[Stored dataset items]
* * * * * * * * *
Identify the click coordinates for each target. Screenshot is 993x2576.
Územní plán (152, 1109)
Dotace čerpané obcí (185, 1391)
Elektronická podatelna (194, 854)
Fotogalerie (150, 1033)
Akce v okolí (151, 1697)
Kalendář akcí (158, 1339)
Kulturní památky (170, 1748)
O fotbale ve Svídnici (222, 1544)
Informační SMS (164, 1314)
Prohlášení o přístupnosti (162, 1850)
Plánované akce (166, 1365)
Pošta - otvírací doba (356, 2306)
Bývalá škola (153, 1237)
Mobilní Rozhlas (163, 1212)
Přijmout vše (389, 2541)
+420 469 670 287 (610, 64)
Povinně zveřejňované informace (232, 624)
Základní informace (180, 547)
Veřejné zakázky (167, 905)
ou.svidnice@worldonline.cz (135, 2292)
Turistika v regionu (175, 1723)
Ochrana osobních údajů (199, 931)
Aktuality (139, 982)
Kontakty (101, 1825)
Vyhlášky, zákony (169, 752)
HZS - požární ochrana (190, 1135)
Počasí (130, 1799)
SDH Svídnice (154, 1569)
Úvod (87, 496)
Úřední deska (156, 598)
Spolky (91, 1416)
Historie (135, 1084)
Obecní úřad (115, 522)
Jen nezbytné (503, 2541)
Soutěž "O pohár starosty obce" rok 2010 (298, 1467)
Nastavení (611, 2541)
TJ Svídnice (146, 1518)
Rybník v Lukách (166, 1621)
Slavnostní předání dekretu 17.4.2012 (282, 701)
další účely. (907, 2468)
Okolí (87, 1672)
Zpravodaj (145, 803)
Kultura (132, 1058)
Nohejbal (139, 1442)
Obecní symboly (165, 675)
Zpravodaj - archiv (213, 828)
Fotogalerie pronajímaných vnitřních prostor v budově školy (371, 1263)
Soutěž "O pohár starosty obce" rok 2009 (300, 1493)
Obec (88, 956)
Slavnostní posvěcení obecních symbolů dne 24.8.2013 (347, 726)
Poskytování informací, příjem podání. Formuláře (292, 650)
* * * * * * * * *
→ WHAT NEEDS TO BE DONE: Starting at the line that has "ou.svidnice@worldonline.cz (135, 2292)" and stopping after the line that has "SDH Svídnice (154, 1569)", write those lines of the data again with "Počasí" swapped for "Předpověď počasí" and nothing else altered.

→ COMPLETED TASK:
ou.svidnice@worldonline.cz (135, 2292)
Turistika v regionu (175, 1723)
Ochrana osobních údajů (199, 931)
Aktuality (139, 982)
Kontakty (101, 1825)
Vyhlášky, zákony (169, 752)
HZS - požární ochrana (190, 1135)
Předpověď počasí (130, 1799)
SDH Svídnice (154, 1569)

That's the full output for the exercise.